Un arresto, tre denunce, tre sequestri tra armi ed esplosivi, 619 persone controllate di cui 30 minorenni. E' il bilancio piacentino di una maxi operazione nazionale della polizia - scattata in 26 città del nord e del centro Italia da inizio maggio e conclusa ieri, venerdì 19 giugno - finalizzata al contrasto dei reati predatori, con particolare riferimento a furti, rapine e altre forme diffuse di criminalità contro il patrimonio.
L’attività ha consentito di rafforzare il controllo del territorio, soprattutto nelle aree maggiormente esposte, con l’obiettivo di prevenire e reprimere condotte criminali che incidono sulla sicurezza percepita dei cittadini. L’operazione, caratterizzata da un significativo dispiegamento di uomini e mezzi, è stata condotta dagli investigatori delle Squadre Mobili, sotto il coordinamento del Servizio Centrale Operativo della Polizia di Stato. Particolare attenzione è stata dedicata ai furti in abitazione e alle truffe a danno di anziani.
L'operazione nazionale
L’attività investigativa, che ha visto il coinvolgimento anche degli equipaggi del Reparto Prevenzione Crimine e di altri uffici delle Questure, ha portato all’arresto di 70 soggetti, di cui 1 minorenne e 264 denunce a piede libero, tra cui 25 minori. Sono stati sequestrati complessivamente 29 arnesi atti allo scasso, euro 13035, vari capi d’abbigliamento firmati, monili in oro e preziosi e 2000 pacchetti di sigarette per un valore di euro 10.000.
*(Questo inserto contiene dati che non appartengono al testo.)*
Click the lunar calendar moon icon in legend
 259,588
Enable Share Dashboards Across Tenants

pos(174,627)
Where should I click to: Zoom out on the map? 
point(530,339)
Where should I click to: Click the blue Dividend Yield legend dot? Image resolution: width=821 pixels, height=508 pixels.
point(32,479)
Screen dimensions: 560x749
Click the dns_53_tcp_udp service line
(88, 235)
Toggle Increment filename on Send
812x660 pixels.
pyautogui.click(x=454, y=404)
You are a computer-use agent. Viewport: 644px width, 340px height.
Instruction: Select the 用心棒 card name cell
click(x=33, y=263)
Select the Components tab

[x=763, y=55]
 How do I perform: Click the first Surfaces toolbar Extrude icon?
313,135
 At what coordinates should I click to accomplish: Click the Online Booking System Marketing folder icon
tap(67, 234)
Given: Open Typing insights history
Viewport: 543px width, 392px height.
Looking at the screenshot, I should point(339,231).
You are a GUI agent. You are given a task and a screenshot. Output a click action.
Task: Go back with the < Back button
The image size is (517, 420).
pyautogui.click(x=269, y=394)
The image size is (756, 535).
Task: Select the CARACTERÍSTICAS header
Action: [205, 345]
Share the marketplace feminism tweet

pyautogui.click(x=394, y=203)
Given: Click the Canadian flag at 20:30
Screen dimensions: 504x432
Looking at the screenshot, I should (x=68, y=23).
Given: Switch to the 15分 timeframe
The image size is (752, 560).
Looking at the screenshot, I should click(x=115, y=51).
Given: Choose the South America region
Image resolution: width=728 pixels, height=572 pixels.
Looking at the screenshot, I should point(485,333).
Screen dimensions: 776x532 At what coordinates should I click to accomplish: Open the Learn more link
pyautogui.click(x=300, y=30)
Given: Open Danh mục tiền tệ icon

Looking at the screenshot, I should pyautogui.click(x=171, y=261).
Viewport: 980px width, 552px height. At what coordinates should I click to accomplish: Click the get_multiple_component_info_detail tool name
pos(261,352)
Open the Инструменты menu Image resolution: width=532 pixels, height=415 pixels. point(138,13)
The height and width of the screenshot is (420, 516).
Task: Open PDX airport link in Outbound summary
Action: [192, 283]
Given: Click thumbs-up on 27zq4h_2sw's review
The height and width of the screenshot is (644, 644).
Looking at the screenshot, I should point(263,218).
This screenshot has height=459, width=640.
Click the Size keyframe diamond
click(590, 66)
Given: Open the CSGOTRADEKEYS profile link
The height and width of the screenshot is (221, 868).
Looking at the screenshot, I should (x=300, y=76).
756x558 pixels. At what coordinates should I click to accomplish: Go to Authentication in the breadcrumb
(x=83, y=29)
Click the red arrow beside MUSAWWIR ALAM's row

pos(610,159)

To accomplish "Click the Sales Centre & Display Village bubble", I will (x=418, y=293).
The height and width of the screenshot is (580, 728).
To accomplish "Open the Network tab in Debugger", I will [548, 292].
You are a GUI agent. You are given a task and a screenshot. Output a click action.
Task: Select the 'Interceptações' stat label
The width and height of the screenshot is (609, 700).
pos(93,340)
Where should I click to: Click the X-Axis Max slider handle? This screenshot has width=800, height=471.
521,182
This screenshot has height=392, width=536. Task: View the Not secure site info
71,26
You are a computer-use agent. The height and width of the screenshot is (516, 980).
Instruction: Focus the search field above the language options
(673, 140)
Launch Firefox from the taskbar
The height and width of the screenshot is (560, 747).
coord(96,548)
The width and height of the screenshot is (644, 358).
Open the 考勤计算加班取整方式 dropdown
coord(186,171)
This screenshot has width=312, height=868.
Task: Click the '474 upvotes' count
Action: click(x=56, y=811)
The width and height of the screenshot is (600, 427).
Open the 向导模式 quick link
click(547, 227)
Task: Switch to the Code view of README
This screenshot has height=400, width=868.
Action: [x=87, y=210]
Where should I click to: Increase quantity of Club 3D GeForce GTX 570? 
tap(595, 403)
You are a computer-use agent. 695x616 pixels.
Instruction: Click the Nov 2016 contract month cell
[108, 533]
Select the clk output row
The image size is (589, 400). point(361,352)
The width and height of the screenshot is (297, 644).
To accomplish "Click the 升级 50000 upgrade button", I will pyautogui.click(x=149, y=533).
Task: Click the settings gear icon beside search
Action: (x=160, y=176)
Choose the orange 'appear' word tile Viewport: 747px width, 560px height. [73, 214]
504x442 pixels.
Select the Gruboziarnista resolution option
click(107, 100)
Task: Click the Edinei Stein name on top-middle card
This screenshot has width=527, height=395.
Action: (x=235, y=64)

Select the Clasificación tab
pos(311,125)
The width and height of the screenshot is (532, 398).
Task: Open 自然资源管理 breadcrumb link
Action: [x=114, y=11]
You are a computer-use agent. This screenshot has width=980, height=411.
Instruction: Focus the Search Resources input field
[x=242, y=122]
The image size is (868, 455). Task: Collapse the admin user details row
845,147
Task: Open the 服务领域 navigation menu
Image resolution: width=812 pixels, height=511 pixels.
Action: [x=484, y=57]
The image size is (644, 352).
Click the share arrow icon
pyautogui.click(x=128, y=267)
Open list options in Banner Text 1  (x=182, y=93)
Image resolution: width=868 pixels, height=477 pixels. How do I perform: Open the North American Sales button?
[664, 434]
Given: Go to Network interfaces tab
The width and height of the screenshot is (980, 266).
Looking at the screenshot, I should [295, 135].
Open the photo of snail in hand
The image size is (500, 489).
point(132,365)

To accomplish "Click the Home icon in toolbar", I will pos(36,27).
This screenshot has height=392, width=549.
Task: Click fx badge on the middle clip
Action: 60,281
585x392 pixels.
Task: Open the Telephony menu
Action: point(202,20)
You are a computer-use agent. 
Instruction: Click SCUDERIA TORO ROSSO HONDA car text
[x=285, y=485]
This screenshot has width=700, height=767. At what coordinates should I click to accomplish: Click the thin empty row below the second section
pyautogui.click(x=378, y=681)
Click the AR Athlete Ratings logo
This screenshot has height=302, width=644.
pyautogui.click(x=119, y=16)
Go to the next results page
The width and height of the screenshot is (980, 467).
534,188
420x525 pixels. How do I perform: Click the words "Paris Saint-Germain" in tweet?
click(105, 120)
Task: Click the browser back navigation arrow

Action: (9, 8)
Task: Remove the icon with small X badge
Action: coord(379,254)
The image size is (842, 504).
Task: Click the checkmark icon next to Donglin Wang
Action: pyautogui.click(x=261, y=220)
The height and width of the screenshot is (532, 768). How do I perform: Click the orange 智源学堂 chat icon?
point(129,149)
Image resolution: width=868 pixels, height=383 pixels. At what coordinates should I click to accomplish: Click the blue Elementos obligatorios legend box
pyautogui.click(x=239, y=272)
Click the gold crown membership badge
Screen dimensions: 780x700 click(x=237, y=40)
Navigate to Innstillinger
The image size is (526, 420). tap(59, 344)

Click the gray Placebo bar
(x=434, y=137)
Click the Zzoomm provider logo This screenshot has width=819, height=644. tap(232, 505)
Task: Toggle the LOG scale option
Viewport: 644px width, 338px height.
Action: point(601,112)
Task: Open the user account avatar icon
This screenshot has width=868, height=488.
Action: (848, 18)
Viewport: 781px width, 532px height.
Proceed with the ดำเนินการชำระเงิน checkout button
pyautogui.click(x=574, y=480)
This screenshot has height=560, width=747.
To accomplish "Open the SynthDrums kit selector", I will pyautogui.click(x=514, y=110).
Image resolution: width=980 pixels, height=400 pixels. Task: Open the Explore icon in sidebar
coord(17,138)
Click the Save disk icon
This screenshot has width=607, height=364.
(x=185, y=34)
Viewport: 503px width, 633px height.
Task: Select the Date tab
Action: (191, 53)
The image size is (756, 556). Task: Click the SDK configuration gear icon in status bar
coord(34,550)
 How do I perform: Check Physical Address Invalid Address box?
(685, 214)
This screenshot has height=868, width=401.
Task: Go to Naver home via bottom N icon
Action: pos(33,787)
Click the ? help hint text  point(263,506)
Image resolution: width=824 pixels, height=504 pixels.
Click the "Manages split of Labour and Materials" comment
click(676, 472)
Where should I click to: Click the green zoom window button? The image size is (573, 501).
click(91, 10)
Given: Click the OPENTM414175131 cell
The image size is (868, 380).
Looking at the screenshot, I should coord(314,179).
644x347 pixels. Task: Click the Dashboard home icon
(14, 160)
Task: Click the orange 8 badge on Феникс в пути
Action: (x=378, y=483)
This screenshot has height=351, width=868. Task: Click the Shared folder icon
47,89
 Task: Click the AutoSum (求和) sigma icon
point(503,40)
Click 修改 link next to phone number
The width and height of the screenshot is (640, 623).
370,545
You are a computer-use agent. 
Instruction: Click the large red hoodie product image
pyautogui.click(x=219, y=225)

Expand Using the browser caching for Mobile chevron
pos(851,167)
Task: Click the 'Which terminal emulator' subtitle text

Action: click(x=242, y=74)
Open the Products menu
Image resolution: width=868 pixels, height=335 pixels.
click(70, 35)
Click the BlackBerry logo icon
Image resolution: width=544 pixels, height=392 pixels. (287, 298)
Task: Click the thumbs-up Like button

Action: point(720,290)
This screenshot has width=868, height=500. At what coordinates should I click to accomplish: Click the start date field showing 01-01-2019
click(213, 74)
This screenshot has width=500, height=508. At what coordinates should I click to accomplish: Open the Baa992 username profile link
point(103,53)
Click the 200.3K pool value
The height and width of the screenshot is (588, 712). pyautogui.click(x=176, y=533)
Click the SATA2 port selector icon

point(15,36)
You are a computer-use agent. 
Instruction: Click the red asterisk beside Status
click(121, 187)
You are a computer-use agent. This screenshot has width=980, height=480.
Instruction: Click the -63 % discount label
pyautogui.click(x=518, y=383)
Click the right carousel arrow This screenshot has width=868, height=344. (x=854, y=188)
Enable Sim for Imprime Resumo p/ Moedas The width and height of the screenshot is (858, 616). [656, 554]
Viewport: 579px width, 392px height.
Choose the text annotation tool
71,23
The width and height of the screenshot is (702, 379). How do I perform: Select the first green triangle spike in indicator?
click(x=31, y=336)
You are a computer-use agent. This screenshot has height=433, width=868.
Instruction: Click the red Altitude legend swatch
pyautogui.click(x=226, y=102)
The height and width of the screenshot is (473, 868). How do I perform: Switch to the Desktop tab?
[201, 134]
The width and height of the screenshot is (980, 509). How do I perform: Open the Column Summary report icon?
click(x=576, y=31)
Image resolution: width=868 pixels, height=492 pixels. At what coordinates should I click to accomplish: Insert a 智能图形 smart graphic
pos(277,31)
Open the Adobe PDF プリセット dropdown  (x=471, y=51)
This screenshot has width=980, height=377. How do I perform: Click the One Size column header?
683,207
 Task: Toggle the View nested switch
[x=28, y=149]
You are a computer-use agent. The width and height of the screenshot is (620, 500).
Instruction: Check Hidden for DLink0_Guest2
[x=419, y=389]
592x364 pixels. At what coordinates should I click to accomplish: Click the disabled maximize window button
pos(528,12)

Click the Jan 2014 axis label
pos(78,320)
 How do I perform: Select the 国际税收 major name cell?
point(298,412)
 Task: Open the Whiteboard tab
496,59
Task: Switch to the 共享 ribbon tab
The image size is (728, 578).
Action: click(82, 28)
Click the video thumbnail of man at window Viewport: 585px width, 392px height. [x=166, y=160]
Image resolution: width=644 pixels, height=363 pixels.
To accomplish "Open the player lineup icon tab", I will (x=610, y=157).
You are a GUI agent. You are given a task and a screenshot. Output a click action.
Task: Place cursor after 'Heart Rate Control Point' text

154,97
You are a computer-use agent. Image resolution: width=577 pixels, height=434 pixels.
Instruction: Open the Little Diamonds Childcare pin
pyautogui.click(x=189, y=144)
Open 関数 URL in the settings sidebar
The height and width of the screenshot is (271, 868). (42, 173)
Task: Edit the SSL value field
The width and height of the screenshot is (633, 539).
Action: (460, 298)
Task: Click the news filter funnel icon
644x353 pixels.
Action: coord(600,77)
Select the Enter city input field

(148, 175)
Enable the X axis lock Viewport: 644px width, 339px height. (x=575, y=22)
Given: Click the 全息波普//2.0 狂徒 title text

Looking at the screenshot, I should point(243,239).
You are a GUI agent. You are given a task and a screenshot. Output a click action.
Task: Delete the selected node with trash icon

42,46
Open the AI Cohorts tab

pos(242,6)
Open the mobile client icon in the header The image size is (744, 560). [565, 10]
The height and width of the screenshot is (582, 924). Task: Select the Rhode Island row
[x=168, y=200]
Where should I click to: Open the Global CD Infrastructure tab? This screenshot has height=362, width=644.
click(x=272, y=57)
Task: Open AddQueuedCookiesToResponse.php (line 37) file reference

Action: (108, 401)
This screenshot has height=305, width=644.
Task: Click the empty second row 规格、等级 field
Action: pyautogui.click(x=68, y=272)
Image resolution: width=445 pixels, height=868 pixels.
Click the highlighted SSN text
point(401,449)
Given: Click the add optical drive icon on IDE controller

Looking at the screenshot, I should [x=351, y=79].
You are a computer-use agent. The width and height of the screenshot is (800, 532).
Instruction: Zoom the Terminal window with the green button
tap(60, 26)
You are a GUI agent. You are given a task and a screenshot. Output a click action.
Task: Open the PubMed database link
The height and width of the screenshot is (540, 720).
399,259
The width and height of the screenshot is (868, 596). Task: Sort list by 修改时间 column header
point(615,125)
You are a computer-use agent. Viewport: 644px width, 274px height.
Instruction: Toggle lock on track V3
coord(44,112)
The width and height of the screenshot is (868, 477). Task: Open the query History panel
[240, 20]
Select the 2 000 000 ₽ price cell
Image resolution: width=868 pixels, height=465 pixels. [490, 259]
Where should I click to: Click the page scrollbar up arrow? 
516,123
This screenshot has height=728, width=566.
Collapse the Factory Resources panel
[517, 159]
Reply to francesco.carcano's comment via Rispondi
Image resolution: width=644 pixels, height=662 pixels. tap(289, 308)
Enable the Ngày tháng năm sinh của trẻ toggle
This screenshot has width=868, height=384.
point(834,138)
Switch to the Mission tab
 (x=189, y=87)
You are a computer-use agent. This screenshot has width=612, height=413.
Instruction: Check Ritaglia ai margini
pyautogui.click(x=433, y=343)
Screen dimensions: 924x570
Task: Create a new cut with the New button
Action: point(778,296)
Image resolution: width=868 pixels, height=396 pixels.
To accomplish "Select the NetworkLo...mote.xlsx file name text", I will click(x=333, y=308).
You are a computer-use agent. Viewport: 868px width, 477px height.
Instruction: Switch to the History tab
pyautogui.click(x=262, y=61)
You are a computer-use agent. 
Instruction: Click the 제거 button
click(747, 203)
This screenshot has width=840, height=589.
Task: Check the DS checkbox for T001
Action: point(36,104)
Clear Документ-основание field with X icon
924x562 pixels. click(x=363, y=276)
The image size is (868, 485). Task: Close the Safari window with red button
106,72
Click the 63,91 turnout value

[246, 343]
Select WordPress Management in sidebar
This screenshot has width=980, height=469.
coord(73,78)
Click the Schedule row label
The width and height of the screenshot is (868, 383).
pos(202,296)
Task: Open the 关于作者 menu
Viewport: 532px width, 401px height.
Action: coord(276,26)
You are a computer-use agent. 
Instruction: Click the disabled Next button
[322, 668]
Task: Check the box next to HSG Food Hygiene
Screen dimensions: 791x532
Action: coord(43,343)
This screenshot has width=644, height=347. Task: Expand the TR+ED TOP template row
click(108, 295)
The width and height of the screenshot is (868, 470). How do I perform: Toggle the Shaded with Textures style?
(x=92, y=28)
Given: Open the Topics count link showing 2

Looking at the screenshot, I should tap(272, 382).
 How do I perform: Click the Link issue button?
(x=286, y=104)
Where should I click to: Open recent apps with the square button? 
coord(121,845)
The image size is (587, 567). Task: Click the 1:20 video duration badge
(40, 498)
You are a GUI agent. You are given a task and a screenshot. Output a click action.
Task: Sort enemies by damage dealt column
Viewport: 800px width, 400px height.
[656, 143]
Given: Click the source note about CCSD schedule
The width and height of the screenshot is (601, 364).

A testimonianza dell’efficacia dell’attività di prevenzione, sono state sequestrate 19 armi da fuoco, nonché numeroso munizionamento. Particolare attenzione è stata riservata al contrasto del porto di armi bianche, soprattutto in ambito giovanile, rinvenendo 11 armi bianche, tra cui coltelli taglierini, sfollagente telescopici, fionde, machete, sciabole e accette.
Nel corso dell’operazione, sono state identificate 27.638 persone, di cui 1354 minorenni. I controlli si sono concentrati all’interno di quartieri cittadini e nelle vicinanze di locali notturni, dove si registrano una maggiore consumazione di reati predatori.